(pic: Tim de Waele/TDWSport.com)

I was chatting to a friend about the Giro. It was the day of the stage to Aprica. We had (separately) concurred that whilst the racing was in some way entertaining we weren’t cheering on any of the riders.

Both of us are sofa veterans of Festina, the death of Pantani, Puerto, Landis, Lance, EPO Cera, (etc, etc), fans who have had our trust broken one too many times.

I wondered if our hardened, cynical attitudes were spoiling the sport for us. If we ditched them, put aside all memory of what had gone before and just believed, would it be better, for us?

If I looked at Contador and didn’t think ‘AC blood bags’ and asthmatic steak, would I instead see one of the most gifted stage-race riders of the modern era (of any era)?

Probably. I could try.

Then I read this article on Crankpunk in which Rudi Kemna,head coach of Pro-Tour team Giant-Alpecin,talks about this Giro and performances he finds reminiscent of the EPO era (and he’d know, because he admitted to using it during his riding days):

There is a split in the peloton” said Kemna. “In addition … holes [are] provided for those who seek to slip through the mesh of the net. I can not prove it, but that is the feeling that comes over me.
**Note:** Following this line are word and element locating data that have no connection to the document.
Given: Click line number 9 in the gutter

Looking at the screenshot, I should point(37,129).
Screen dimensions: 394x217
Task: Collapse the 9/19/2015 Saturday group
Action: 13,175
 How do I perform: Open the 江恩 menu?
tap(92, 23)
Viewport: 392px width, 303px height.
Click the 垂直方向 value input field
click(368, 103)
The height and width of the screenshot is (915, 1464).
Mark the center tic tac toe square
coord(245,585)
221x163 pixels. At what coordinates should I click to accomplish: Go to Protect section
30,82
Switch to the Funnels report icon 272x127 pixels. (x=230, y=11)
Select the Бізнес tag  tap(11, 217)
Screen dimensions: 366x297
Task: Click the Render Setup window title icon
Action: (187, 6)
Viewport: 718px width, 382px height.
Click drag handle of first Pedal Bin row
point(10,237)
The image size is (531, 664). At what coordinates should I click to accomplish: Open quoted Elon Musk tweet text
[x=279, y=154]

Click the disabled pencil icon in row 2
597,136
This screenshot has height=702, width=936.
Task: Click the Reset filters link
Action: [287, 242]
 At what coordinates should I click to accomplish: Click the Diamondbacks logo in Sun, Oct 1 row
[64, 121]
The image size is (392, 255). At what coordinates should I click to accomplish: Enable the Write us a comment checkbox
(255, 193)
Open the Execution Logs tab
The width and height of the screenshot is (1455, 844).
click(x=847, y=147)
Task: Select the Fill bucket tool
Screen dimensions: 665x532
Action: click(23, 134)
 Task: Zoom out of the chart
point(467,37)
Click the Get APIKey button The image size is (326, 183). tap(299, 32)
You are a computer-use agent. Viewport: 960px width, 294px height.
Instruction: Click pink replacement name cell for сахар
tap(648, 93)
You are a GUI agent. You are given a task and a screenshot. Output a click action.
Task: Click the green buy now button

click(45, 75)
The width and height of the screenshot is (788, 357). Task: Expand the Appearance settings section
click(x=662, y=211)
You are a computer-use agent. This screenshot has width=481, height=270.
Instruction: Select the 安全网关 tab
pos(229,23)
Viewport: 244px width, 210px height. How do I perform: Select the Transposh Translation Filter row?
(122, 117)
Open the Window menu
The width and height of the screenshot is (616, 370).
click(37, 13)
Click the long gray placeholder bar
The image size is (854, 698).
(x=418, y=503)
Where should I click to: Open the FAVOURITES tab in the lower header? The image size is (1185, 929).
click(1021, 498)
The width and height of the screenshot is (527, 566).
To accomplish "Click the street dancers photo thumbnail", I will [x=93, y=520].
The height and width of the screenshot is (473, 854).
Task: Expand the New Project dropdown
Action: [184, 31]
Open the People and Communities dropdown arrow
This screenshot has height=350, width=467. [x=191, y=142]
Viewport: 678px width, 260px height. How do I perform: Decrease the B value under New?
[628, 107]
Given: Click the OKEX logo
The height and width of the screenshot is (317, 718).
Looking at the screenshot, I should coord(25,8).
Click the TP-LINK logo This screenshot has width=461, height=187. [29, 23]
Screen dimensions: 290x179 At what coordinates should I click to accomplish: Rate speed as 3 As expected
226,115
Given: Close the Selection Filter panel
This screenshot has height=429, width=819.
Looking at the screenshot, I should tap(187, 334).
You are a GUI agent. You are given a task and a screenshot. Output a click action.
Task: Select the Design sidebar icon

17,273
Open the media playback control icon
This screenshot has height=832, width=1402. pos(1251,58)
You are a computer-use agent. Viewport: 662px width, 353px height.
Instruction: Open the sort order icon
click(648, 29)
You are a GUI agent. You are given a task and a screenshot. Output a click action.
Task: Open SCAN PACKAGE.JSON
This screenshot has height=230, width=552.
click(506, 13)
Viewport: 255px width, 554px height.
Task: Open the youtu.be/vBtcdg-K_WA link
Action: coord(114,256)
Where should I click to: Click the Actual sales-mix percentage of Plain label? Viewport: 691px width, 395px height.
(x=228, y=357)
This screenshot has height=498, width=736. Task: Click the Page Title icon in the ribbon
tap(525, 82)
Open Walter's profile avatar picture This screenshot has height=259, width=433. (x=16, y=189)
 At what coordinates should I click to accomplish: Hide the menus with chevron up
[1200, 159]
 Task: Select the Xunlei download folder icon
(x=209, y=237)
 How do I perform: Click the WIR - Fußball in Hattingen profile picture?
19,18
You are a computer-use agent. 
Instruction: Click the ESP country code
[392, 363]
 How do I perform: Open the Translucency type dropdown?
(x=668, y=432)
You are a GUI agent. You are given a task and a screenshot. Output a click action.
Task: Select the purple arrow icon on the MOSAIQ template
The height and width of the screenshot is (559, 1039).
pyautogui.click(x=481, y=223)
Rudi confesses (pic: ad.nl)

Sadly for me, and for ‘Drew’ (for it was he to whom I was chatting), we’ll keep our cynicism handy, our heroes at arm’s length and our eyes on the mountains.

This passage from The Breakaway still holds true:

Not only had I an insatiable desire for the mountains, I also had a newfound respect, a realisation that from now on the names I would champion would be those from the parcours and not the peloton. The paint on tarmac will fade to be replaced in a continual cycle of renewal but the names printed white onto brown summit signs will never desert me — always there, for all of us.